◆ ASSIGNED TASK: Transcribe exactly, and without pictures, only the lines from the one bearing "Screen dimensions: 653x474" through the final line of the data below.

Items listed in a dataset:
• • • • •

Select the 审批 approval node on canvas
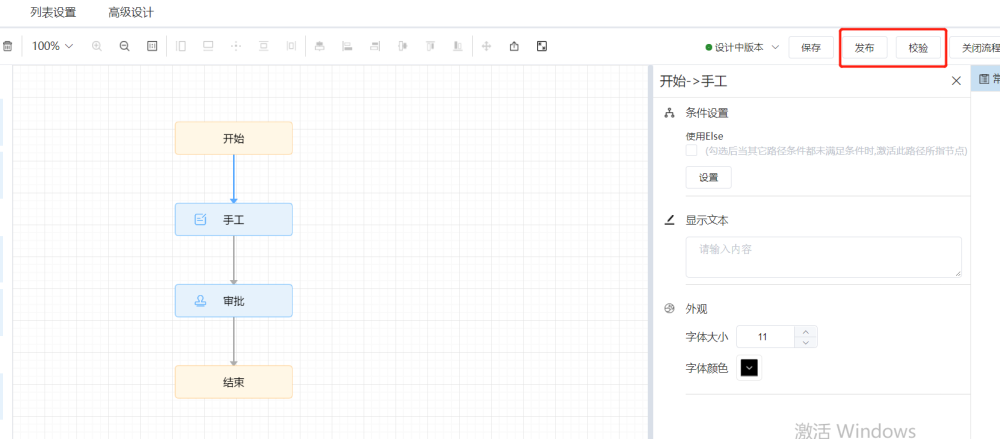Image resolution: width=1000 pixels, height=439 pixels. [x=234, y=301]
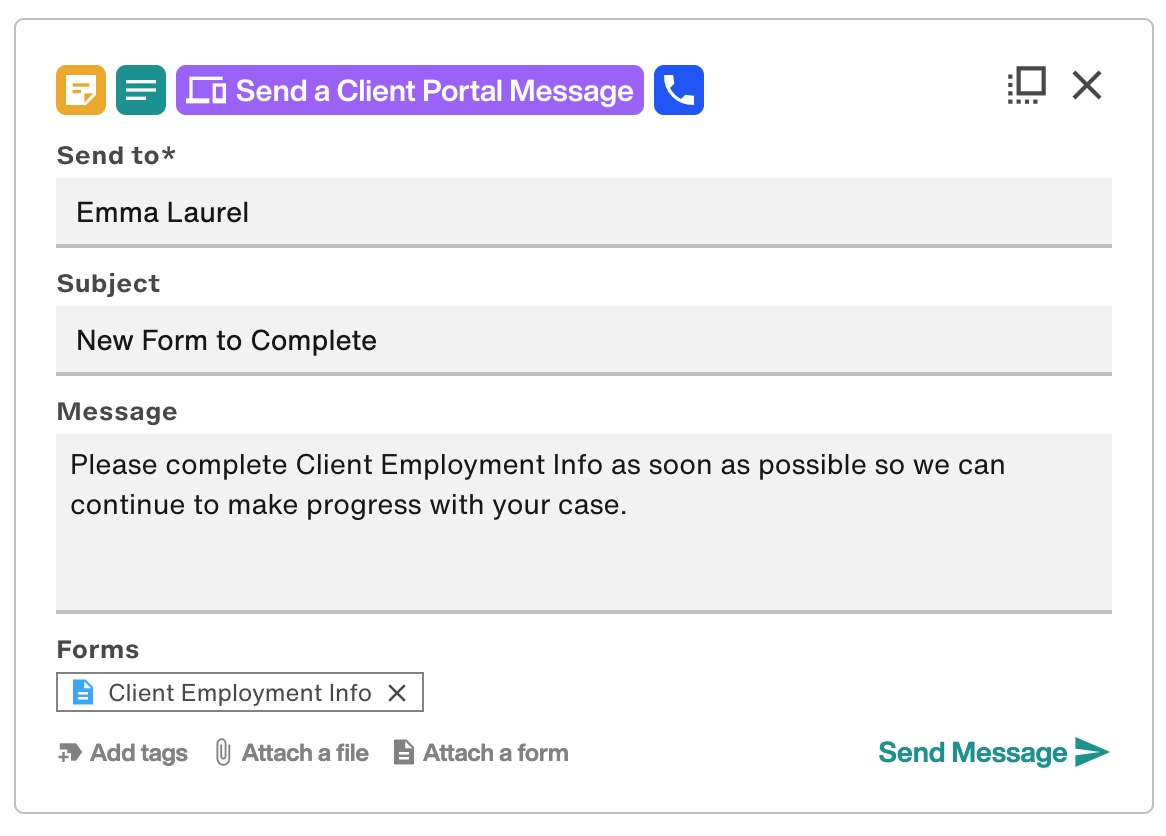Open the yellow note icon

81,90
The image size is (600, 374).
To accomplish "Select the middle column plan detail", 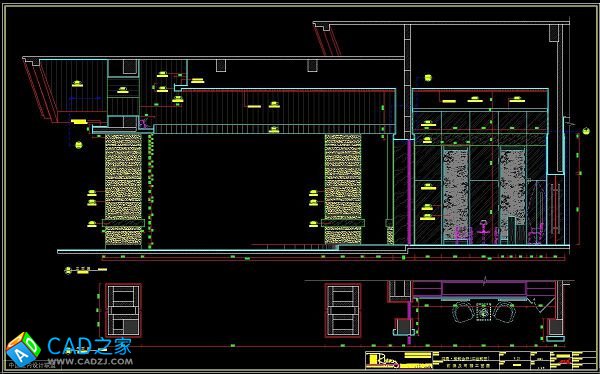I will coord(343,310).
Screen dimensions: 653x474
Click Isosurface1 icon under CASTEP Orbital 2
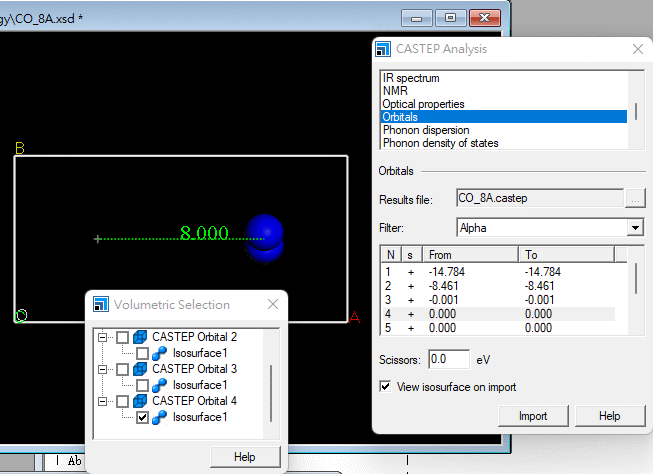(160, 354)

• • • • •

◆ RESPONSE AREA:
Screen dimensions: 653x474
Click Isosurface1 icon under CASTEP Orbital 2
(160, 354)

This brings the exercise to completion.